As I read the comments at The Edge of the American West I thought I could respond in one of two ways. First, I could agree with these commentators and try to show that the Christian college where I teach, Messiah College, is more open-minded and intellectual diverse than Wheaton. While this is true, it would not be an entirely honest way of approaching this debate because Messiah College has more similarities to Wheaton than it does differences. So, at the risk of being called an “asshole” or a professor from a “diploma mill,” I will respond in another way:
I am offended by the comments at The Edge of the American West, but I have developed pretty thick skin about academics and fellow historians railing on Christian colleges. If I were to use this blog to attack state universities for not respecting the beliefs of Christian students or faculty I would probably be labeled a raving fundamentalist. (Some of you have probably concluded this already).

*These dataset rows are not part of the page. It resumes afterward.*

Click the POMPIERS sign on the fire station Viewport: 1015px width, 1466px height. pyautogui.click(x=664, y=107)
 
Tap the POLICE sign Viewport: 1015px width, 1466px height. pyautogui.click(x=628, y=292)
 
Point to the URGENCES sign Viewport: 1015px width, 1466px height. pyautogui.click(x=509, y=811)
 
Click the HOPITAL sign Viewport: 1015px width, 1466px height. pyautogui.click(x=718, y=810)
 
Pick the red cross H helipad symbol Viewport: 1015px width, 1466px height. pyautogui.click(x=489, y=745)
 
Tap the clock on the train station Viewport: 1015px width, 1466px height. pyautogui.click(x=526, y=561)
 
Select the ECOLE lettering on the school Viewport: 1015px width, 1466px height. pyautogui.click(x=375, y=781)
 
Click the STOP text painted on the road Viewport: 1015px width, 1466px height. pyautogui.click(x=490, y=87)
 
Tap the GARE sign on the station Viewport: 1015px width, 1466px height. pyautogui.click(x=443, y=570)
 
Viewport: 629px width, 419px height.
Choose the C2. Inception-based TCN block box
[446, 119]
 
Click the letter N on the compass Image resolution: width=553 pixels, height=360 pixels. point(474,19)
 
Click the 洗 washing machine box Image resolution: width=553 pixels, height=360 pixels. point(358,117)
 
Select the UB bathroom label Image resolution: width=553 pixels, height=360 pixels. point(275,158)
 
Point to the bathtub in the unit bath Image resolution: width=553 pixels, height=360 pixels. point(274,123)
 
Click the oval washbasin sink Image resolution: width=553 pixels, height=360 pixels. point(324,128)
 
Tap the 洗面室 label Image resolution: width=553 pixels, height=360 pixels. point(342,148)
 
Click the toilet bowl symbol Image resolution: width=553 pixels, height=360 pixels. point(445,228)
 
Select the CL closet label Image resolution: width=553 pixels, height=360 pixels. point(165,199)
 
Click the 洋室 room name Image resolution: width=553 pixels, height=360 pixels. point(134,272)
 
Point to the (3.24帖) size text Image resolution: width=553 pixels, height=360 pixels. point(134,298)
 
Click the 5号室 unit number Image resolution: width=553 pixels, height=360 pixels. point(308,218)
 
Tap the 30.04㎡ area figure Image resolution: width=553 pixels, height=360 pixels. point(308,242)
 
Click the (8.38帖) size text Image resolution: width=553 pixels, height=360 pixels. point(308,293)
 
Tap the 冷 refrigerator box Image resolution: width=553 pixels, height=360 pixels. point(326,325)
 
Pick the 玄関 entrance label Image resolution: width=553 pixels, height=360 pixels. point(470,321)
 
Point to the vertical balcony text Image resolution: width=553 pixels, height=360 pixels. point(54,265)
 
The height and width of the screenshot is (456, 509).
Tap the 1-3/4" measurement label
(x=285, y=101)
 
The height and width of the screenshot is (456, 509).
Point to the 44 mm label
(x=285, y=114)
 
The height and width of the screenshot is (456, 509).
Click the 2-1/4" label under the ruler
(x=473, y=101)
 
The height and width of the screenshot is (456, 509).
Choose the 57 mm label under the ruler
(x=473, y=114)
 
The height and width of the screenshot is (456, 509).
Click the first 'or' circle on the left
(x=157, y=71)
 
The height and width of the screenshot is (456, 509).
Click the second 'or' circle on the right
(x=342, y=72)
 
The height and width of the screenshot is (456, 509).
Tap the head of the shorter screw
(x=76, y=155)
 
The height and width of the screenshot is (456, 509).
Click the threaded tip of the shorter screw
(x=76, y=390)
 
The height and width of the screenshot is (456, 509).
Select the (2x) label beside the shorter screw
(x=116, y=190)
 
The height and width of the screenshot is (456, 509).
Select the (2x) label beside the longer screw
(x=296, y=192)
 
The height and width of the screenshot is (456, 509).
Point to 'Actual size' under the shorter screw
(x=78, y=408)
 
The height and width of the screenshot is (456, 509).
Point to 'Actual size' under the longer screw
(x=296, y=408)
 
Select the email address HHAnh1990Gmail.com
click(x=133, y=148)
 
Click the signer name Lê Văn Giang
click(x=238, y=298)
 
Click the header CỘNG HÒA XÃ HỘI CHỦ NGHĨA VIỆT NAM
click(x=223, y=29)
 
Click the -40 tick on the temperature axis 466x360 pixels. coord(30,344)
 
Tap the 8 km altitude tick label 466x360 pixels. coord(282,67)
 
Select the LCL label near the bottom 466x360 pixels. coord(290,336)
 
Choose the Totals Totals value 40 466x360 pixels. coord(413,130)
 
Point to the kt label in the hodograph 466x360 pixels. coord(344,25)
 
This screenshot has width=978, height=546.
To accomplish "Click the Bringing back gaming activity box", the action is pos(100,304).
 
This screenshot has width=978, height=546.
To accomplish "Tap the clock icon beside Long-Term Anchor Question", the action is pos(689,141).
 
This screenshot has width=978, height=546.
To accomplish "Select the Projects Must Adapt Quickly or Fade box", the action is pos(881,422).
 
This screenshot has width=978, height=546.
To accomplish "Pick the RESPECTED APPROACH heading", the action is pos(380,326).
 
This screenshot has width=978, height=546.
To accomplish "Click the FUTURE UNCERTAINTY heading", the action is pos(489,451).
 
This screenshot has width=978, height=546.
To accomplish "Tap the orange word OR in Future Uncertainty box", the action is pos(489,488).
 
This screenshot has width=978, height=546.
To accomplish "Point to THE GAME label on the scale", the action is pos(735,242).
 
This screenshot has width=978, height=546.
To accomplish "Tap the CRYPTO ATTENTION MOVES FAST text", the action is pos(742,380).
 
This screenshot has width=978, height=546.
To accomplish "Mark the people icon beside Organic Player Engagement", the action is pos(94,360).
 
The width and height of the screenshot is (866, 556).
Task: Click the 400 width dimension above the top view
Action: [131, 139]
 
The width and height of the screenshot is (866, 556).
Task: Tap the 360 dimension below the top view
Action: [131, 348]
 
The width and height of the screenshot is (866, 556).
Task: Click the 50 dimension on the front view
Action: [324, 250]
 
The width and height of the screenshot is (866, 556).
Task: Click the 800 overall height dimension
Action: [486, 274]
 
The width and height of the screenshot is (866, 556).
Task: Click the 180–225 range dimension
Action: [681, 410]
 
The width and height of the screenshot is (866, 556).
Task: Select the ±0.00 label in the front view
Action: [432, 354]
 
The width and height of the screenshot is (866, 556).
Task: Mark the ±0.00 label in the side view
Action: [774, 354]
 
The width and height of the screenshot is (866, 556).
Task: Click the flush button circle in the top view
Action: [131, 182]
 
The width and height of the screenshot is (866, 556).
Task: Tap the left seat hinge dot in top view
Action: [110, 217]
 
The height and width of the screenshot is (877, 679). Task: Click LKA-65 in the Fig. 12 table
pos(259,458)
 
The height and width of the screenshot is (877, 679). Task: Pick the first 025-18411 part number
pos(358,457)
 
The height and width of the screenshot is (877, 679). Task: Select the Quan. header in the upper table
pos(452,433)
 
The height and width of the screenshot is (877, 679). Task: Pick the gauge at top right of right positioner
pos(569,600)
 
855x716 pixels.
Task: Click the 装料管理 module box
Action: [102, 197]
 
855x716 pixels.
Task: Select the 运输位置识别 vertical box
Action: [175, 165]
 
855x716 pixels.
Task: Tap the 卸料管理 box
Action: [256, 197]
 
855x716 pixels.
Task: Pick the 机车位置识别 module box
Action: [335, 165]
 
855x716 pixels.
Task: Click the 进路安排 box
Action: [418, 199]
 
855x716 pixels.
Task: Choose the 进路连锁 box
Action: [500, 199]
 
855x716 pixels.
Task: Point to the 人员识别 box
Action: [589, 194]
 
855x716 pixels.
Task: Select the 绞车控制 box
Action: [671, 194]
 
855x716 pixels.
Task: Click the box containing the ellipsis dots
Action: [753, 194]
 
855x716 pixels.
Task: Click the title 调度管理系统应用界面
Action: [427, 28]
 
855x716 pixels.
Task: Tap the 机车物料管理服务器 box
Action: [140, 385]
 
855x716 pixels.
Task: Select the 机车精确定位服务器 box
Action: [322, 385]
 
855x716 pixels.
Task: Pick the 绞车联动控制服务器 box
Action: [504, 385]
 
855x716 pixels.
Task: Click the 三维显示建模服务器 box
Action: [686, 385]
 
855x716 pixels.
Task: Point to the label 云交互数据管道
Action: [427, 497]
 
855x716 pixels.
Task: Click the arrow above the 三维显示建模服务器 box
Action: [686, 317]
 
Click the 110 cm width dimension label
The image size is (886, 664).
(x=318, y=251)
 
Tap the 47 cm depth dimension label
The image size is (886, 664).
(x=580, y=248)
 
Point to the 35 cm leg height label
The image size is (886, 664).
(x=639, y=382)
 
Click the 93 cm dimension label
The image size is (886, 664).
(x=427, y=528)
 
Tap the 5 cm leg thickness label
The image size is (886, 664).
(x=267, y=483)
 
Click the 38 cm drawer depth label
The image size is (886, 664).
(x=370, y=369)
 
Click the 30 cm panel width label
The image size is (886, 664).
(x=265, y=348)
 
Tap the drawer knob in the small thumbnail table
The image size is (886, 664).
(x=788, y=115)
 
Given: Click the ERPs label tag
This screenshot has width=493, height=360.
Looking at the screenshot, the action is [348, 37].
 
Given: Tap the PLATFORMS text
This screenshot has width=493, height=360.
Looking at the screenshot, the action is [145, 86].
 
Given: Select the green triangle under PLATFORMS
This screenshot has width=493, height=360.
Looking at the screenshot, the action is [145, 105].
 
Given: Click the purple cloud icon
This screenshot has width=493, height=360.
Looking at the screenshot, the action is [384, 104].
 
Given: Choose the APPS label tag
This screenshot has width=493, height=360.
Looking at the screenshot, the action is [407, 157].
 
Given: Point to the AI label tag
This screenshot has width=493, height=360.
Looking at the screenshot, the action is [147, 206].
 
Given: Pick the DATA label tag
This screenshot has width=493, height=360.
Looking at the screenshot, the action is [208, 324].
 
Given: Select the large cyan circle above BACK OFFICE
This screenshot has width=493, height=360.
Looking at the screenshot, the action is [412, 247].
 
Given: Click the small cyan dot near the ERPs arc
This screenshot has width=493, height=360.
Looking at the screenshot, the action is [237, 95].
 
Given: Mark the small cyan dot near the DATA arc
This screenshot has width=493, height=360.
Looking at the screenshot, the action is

What bothers me is that (and I am only guessing here) few of the commentators at Edge of the American West have ever been to Wheaton College. I am also guessing that they have never sat down for coffee with a Wheaton professor to discuss ideas or a particular discipline or the academic life in general. Moreover, few of them have any sense of the landscape of Christian colleges in America or the kind of liberal arts education that happens at Wheaton.
Here is a good rule. If you won’t say something publicly, then don’t hide behind a blog comment. I have a lot of respect for the writing and writers at The Edge of the American West. I guess I thought its readers would be a bit more civil than the commentators at less academic blogs. Perhaps this kind of civility is impossible on the Internet, even at an academically respectable blog. I am probably asking for too much.
But I do think that it is time that academics, who are supposed to be committed to civil conversation, start practicing what they preach. Would the first commentator mentioned above walk up to me at an American Historical Association meeting and call me an “asshole” because I teach at a school that requires me to affirm the Apostle’s Creed? Would these commentators be willing to walk up to Andrew Chignell, a tenured philosophy professor at Cornell, and tell him that he got his undergraduate degree at diploma mill?
I would like to offer an invitation to the people, especially the historians, who commented on this post at The Edge of the American West. I invite you to come to Messiah College for a day or two. If you are an academic we can have you give a public lecture on your research. You can sit in on my American history courses. We could have a few meals together. You can meet our students and my colleagues. We will need to work out the logistics of such a trip, but I do hope we can pull it off. You can contact me at jfea(at)messiah(dot)edu
ADDENDUM: I should add that there were a few commentators in this thread at The Edge of the American West who truly understand places like Wheaton. They should be commended for their civil contributions to the discussion.